(Items from a dataset)

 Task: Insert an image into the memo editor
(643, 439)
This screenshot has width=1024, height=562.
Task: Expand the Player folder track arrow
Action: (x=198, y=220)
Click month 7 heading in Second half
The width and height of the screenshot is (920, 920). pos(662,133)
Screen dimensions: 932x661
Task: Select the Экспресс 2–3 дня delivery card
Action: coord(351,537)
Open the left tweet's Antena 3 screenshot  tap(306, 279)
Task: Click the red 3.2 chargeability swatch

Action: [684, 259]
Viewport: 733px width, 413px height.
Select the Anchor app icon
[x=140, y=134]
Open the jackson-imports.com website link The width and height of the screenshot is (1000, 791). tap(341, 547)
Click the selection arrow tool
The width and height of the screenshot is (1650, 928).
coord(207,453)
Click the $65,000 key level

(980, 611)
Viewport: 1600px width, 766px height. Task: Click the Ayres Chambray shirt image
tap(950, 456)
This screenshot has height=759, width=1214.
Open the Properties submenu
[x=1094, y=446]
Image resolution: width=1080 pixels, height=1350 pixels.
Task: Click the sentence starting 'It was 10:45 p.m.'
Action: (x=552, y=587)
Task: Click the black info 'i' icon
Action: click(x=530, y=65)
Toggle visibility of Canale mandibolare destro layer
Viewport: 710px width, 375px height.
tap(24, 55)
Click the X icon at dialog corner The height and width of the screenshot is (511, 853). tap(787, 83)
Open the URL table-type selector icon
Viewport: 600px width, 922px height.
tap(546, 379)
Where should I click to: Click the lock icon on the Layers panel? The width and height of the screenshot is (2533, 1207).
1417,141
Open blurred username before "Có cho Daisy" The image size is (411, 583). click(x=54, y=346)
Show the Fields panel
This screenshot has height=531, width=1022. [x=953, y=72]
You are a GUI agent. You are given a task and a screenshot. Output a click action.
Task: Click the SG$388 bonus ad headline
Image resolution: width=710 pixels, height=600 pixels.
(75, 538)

**Short task:** Print every line of the material above again, unchanged and in the same order.

**Answer to this exercise:**
 Task: Insert an image into the memo editor
(643, 439)
This screenshot has width=1024, height=562.
Task: Expand the Player folder track arrow
Action: (x=198, y=220)
Click month 7 heading in Second half
The width and height of the screenshot is (920, 920). pos(662,133)
Screen dimensions: 932x661
Task: Select the Экспресс 2–3 дня delivery card
Action: coord(351,537)
Open the left tweet's Antena 3 screenshot  tap(306, 279)
Task: Click the red 3.2 chargeability swatch

Action: [684, 259]
Viewport: 733px width, 413px height.
Select the Anchor app icon
[x=140, y=134]
Open the jackson-imports.com website link The width and height of the screenshot is (1000, 791). tap(341, 547)
Click the selection arrow tool
The width and height of the screenshot is (1650, 928).
coord(207,453)
Click the $65,000 key level

(980, 611)
Viewport: 1600px width, 766px height. Task: Click the Ayres Chambray shirt image
tap(950, 456)
This screenshot has height=759, width=1214.
Open the Properties submenu
[x=1094, y=446]
Image resolution: width=1080 pixels, height=1350 pixels.
Task: Click the sentence starting 'It was 10:45 p.m.'
Action: (x=552, y=587)
Task: Click the black info 'i' icon
Action: click(x=530, y=65)
Toggle visibility of Canale mandibolare destro layer
Viewport: 710px width, 375px height.
tap(24, 55)
Click the X icon at dialog corner The height and width of the screenshot is (511, 853). tap(787, 83)
Open the URL table-type selector icon
Viewport: 600px width, 922px height.
tap(546, 379)
Where should I click to: Click the lock icon on the Layers panel? The width and height of the screenshot is (2533, 1207).
1417,141
Open blurred username before "Có cho Daisy" The image size is (411, 583). click(x=54, y=346)
Show the Fields panel
This screenshot has height=531, width=1022. [x=953, y=72]
You are a GUI agent. You are given a task and a screenshot. Output a click action.
Task: Click the SG$388 bonus ad headline
Image resolution: width=710 pixels, height=600 pixels.
(75, 538)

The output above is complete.